Neulich hegten wir den Wunsch, dem See unseres Vertrauens den einen oder anderen Felchen zu entlocken. Das Wetter war grossartig, das Gewässer spiegelglatt. Der Anker sauste in die Tiefe, die Köder folgten ihm. Es umfing uns die wohlige Ruhe, die nur der Jünger Petri geniessen kann. Die Welt schien perfekt. Bis aus der Ferne ein Ruderboot nahte. Nicht, dass uns Ruderer a priori nervös machten. Aber der Ruderer trug eine Maske. Tatsächlich! Mutterseelenalleine ruderte er in seinem Boot vor sich hin - mit Maske!

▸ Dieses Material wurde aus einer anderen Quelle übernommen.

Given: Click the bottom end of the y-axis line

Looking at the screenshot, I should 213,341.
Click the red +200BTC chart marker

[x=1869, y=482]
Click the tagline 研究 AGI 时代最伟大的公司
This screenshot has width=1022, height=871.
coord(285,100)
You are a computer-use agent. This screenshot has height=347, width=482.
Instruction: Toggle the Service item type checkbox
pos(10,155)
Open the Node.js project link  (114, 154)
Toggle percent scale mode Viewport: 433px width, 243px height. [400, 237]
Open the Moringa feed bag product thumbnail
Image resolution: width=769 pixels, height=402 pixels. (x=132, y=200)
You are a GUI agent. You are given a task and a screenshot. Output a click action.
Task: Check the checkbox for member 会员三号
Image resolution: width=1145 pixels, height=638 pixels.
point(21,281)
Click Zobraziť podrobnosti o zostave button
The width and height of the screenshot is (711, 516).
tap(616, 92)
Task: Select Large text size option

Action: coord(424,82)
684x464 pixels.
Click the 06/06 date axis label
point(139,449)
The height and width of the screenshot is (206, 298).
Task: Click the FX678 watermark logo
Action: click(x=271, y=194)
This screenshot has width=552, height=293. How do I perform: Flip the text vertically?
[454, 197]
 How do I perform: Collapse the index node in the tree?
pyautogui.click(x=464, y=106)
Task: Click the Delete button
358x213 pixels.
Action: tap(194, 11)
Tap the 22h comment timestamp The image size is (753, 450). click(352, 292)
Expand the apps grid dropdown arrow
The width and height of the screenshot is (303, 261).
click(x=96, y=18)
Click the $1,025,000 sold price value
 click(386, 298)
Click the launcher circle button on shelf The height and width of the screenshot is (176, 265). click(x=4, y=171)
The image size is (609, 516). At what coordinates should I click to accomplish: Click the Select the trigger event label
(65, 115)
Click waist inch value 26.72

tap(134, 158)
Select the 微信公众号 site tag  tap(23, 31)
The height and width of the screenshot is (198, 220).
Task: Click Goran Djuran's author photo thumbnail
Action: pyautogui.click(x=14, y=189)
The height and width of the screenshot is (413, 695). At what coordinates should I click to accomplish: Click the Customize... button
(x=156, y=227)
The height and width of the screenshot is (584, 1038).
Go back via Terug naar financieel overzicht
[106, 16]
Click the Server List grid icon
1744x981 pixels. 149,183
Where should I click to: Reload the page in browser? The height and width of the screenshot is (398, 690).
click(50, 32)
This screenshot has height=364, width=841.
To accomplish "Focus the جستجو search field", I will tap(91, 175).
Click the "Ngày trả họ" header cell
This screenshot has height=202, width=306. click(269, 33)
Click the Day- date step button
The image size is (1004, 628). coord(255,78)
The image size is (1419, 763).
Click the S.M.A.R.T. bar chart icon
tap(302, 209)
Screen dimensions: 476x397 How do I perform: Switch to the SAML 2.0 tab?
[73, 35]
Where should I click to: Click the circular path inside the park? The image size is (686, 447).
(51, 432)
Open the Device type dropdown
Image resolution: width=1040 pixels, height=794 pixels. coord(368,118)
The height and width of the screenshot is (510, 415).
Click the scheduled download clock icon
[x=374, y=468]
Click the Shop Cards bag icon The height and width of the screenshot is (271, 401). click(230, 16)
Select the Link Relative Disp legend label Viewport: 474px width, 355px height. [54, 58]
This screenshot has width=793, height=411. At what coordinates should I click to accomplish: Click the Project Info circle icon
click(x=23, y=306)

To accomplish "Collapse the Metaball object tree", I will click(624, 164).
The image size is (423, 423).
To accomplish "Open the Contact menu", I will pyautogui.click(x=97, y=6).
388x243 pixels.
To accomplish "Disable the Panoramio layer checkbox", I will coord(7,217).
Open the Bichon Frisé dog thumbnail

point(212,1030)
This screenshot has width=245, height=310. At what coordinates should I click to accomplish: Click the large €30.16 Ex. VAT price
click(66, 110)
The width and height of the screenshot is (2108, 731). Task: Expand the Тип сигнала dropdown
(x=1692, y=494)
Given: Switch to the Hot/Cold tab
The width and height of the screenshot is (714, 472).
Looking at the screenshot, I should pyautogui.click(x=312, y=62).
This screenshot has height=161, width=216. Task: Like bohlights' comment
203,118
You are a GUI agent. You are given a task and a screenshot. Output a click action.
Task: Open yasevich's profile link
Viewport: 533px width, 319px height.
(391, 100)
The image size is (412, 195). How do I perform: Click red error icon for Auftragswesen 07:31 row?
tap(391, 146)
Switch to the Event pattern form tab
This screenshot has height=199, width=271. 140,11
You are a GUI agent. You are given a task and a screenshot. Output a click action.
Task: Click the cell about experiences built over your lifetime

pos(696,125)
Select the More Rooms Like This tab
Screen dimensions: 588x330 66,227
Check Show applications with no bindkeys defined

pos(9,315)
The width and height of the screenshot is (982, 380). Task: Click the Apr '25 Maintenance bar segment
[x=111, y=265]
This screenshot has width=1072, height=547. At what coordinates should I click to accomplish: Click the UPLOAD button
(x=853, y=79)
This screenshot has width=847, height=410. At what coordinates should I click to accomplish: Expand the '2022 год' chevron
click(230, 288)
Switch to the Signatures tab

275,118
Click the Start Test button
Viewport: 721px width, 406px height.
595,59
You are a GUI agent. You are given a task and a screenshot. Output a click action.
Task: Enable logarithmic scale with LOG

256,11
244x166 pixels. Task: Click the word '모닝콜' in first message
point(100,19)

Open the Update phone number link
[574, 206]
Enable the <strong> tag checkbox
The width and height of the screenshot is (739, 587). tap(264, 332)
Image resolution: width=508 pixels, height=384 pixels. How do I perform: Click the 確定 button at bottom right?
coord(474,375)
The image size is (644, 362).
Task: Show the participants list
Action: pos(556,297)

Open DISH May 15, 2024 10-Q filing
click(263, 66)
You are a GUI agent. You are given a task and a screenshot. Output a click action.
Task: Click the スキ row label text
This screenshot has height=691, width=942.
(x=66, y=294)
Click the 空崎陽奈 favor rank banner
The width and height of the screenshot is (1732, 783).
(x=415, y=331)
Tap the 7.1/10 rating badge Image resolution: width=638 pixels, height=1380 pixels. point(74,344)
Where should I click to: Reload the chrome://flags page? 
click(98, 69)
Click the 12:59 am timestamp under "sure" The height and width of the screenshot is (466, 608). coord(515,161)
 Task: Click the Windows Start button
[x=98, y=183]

Hatten wir etwas verpasst? Hatte irgendein übereifriger Berner Gesundheitsbeamter vor einer Virusübertragung durch Stockenten gewarnt? Oder gab es auf dem See eine andere Virenquelle? Einen hüstelnden Schwan? Wir suchten den Horizont ab: nichts! Offenbar versuchte der arme Ruderer, sich vor einer Ansteckung durch sich selber zu schützen. Oder vor der Einsamkeit? Ein Gedanke, der uns intellektuell ins Rudern brachte.

Felchen fingen wir nicht. Dennoch war es ein interessanter Ausflug.